При словѣ участокъ, генеральскій сынъ съежился, и потерялъ часть своей самоувѣренности, но не уступилъ сразу.
-- То-то, раскусилъ, небось. Ну, ладно! Уйду. А ты, верхній, дай-ка мнѣ курнуть разокъ, смерть затянуться хочется.
-- Жалѣете? Ну. прахъ васъ дери: не видалъ я махры вашей. Счастливо оставаться!
-- Ступай!
Оборванецъ ухарски заложилъ руки въ карманы панталонъ и, также рѣшительно шагая черезъ ушаты и ведра, скрылся за наружной дверью.
-----
Послѣ ухода незваннаго гостя, штукатуры нѣсколько времени работали молча; слышалось торопливое шарканье лопатокъ по стѣнѣ и разсыпчатое щелканье красочныхъ капель, стряхиваемыхъ на полъ съ обильно смоченныхъ кистей. Одинъ верхній по прежнему не спѣшилъ.
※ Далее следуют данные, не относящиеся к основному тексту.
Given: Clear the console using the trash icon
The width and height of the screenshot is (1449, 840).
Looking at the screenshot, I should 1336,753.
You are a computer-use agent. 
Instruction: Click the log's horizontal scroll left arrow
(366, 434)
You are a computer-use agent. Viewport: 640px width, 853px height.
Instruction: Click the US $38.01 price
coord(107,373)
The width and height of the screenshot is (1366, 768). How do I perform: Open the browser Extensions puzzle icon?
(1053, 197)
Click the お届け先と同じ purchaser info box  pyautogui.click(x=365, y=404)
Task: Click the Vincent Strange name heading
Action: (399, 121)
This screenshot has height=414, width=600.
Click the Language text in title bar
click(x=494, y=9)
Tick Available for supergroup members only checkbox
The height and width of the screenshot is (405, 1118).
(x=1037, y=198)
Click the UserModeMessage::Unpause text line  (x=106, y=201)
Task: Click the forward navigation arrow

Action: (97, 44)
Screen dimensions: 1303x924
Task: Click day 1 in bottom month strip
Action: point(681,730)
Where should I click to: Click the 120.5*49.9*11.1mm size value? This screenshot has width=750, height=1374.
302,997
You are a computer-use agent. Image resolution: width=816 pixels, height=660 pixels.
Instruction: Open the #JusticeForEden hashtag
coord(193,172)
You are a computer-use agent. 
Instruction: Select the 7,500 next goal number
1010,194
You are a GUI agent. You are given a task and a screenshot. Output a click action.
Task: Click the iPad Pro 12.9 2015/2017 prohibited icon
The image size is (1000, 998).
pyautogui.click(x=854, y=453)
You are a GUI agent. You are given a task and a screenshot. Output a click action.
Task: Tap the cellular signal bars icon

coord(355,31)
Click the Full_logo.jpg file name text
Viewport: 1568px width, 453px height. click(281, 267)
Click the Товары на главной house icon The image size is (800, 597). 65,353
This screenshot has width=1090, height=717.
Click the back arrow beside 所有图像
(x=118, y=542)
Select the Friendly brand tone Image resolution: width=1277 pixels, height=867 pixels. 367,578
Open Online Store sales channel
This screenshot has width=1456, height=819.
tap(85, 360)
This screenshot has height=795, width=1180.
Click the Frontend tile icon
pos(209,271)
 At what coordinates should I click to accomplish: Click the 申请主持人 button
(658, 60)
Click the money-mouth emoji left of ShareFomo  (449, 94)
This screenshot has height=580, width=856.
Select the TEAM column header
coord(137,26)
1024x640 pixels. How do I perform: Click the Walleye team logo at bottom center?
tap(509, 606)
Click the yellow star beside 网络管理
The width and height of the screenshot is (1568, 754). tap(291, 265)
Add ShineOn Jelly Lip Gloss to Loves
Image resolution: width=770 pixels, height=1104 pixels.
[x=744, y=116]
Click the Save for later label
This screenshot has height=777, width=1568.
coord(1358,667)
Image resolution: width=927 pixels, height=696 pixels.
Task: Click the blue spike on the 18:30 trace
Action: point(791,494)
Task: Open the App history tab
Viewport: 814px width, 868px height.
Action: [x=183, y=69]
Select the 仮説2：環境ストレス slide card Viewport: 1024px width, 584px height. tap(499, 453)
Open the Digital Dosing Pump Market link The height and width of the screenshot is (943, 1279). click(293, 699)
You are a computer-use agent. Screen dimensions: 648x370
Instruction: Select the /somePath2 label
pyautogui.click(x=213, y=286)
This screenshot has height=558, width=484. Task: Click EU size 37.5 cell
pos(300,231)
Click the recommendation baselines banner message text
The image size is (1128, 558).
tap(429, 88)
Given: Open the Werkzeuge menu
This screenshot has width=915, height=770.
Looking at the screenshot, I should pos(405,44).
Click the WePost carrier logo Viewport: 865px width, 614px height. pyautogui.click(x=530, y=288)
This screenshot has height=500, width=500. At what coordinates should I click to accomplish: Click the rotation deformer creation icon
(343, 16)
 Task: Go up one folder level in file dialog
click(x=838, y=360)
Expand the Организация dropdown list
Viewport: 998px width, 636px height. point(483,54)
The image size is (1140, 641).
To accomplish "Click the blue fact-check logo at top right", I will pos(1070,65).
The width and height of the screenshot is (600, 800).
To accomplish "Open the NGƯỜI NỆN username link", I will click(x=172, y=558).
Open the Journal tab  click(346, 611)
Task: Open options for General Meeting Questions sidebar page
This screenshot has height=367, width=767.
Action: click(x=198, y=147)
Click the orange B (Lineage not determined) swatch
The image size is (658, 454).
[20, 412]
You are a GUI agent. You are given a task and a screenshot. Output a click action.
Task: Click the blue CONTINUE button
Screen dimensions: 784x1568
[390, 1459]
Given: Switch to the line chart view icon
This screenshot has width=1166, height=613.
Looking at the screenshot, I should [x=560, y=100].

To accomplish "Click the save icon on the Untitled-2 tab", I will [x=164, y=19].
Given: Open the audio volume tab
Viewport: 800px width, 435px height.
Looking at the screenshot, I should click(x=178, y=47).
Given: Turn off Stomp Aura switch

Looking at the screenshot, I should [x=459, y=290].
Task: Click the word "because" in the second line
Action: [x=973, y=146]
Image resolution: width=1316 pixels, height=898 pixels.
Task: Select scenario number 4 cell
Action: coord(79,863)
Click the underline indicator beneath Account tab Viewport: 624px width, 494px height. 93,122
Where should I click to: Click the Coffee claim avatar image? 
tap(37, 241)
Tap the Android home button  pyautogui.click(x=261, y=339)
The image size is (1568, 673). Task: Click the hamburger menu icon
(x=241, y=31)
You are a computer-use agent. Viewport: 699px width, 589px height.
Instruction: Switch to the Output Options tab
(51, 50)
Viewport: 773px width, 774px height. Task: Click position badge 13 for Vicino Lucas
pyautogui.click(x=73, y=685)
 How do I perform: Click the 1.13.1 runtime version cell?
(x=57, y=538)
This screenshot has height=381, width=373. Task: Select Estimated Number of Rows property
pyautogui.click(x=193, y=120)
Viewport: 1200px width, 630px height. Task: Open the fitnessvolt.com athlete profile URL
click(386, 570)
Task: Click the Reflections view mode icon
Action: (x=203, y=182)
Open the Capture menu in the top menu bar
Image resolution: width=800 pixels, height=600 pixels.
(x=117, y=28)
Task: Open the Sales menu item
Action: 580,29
-- А вѣдь такъ-то, задумчиво началъ онъ:-- если вникнуть, облѣзлый правду сказалъ; къ примѣру: мы теперь работаемъ... Жисть наша собачья... гдѣ спишь, что въ брюхо пихаешь, и какая тебѣ за ту работу цѣна? Грошъ. Потому отъ твоей работы всегда себѣ пользу другой имѣетъ, хоть тресни... Вѣрно!
-- Зашабашимъ, погоди... и право, братцы,-- продолжалъ верхній,-- онъ хоть и дурачекъ съ виду, а можетъ, у него что иное на умѣ: пожалуй это онъ все не спроста, а съ подвохомъ... Прежде были такіе...
-- Полно тебѣ... будетъ... опять вмѣшался старшій.
-- Прежде были, а теперь нѣтъ, вставилъ свое замѣчаніе до того времени молчавшій блѣдный, высокій штукатуръ.-- Этотъ-то просто непутевый... Я слышалъ, что у здѣшняго генерала безпутный сынъ есть.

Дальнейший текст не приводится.